Starting at the top of the data and ending with the line that holds "Screen dimensions: 1006x695", transcribe each line exactly; include both ends.

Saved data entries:
<<<<

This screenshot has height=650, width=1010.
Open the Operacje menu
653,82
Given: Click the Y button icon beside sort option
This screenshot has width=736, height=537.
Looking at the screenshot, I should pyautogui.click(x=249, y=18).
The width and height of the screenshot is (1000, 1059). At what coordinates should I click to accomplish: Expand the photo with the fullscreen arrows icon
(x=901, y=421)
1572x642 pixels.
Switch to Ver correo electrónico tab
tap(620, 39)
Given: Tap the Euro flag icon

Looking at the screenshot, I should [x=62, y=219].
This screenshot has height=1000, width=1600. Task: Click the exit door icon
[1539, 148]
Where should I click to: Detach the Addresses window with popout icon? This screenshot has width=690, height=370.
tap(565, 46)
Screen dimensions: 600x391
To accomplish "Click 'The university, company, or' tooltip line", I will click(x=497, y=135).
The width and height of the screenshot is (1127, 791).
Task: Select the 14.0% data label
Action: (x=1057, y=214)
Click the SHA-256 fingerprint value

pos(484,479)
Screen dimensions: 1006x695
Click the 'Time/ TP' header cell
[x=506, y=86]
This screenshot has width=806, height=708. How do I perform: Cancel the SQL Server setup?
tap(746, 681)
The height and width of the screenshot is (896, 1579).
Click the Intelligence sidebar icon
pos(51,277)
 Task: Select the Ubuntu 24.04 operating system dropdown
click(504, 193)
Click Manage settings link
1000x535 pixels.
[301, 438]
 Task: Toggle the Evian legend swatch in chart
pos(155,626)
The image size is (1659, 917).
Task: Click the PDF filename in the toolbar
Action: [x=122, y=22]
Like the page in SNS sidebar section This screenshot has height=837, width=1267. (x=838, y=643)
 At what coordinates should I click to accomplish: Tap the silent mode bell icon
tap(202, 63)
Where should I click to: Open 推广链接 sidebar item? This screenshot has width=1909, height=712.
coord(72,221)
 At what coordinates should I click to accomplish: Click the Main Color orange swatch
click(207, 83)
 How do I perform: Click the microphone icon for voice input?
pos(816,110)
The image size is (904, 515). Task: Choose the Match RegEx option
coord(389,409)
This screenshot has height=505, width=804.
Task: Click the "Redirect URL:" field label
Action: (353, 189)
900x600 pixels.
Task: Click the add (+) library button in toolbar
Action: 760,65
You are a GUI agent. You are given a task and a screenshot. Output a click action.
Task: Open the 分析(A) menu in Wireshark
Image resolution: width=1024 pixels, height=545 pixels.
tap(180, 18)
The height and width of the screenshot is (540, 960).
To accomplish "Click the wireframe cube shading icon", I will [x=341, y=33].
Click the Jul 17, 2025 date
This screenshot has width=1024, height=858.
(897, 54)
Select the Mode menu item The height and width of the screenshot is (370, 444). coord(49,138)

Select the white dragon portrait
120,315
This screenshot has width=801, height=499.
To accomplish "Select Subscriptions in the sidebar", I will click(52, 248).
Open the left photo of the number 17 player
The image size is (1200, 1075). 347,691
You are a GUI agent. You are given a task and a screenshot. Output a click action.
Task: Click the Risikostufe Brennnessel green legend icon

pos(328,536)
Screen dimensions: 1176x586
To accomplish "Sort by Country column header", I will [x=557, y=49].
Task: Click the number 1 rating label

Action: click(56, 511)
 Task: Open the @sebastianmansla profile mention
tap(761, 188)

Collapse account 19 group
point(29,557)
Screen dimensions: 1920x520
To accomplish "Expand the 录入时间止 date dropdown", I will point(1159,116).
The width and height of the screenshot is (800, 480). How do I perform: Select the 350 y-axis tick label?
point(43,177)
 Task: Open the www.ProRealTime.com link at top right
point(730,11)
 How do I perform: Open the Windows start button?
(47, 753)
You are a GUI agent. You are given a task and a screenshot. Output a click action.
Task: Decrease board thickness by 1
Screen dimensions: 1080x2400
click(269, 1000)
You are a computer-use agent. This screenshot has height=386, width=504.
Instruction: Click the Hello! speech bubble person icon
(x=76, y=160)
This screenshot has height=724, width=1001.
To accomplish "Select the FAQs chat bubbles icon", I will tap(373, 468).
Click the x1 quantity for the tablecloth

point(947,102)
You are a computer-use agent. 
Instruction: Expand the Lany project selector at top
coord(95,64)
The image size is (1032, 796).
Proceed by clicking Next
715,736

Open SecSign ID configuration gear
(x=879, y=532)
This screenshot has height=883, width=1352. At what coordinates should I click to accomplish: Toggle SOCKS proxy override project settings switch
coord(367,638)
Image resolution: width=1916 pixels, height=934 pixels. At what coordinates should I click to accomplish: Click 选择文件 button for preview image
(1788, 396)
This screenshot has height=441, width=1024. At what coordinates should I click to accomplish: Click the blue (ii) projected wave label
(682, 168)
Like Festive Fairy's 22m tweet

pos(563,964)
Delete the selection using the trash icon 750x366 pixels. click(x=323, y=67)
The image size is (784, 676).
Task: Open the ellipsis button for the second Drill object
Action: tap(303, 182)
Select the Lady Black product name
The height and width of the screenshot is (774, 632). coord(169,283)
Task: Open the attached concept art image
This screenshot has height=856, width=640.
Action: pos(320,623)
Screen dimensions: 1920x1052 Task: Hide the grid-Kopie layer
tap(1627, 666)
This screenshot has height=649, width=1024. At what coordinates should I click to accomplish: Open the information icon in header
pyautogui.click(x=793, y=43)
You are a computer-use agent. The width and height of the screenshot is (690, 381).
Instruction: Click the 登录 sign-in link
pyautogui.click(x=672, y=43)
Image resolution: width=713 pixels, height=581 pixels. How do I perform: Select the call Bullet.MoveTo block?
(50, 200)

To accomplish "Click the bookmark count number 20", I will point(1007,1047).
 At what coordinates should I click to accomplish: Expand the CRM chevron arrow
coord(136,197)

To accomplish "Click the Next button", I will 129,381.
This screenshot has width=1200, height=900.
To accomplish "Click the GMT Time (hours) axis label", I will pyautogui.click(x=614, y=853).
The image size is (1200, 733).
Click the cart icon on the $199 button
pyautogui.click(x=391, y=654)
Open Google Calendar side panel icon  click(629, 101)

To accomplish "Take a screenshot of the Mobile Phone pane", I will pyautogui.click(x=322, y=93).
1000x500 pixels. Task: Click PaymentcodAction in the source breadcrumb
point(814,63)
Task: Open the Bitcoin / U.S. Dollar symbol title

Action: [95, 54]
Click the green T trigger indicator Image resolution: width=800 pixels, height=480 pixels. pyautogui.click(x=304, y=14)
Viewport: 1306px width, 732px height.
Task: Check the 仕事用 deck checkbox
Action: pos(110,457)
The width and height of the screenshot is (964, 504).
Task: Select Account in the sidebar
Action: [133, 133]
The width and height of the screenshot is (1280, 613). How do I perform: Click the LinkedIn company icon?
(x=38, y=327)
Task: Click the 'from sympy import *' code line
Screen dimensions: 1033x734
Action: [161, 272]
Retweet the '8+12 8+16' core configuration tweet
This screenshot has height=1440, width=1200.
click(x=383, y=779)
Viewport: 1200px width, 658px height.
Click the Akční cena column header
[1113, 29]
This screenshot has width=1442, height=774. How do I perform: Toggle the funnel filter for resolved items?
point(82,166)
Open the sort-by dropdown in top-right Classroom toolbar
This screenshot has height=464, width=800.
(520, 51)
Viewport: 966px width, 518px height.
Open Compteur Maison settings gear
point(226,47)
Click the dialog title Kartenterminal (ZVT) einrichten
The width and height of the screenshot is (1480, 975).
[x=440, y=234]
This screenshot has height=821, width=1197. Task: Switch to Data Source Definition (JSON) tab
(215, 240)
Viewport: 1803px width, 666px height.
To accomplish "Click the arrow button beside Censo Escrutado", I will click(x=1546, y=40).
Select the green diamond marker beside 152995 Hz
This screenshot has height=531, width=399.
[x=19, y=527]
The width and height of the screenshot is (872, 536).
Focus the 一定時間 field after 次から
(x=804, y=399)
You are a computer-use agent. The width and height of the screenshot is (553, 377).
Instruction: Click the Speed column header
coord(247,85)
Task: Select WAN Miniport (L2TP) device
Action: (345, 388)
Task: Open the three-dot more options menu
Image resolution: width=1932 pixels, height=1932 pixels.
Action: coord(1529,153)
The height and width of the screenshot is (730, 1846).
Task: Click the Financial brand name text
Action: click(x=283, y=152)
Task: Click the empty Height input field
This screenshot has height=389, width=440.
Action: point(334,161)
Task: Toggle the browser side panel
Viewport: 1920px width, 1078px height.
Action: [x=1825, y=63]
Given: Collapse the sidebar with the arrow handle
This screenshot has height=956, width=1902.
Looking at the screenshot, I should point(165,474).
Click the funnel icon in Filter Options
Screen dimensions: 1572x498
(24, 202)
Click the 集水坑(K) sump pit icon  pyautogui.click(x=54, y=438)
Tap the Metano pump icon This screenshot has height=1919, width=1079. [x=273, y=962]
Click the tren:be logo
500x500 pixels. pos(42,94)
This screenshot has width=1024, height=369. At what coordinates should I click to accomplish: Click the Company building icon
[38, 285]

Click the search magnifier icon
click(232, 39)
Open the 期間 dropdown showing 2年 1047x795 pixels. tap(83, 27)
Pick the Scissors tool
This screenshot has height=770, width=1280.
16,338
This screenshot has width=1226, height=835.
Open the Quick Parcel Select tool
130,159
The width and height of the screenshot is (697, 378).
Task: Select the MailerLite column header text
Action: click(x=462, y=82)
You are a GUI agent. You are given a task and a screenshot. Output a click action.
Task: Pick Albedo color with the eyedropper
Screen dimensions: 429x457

>>>>

● The completed task:
This screenshot has height=650, width=1010.
Open the Operacje menu
653,82
Given: Click the Y button icon beside sort option
This screenshot has width=736, height=537.
Looking at the screenshot, I should pyautogui.click(x=249, y=18).
The width and height of the screenshot is (1000, 1059). At what coordinates should I click to accomplish: Expand the photo with the fullscreen arrows icon
(x=901, y=421)
1572x642 pixels.
Switch to Ver correo electrónico tab
tap(620, 39)
Given: Tap the Euro flag icon

Looking at the screenshot, I should [x=62, y=219].
This screenshot has height=1000, width=1600. Task: Click the exit door icon
[1539, 148]
Where should I click to: Detach the Addresses window with popout icon? This screenshot has width=690, height=370.
tap(565, 46)
Screen dimensions: 600x391
To accomplish "Click 'The university, company, or' tooltip line", I will click(x=497, y=135).
The width and height of the screenshot is (1127, 791).
Task: Select the 14.0% data label
Action: (x=1057, y=214)
Click the SHA-256 fingerprint value

pos(484,479)
Screen dimensions: 1006x695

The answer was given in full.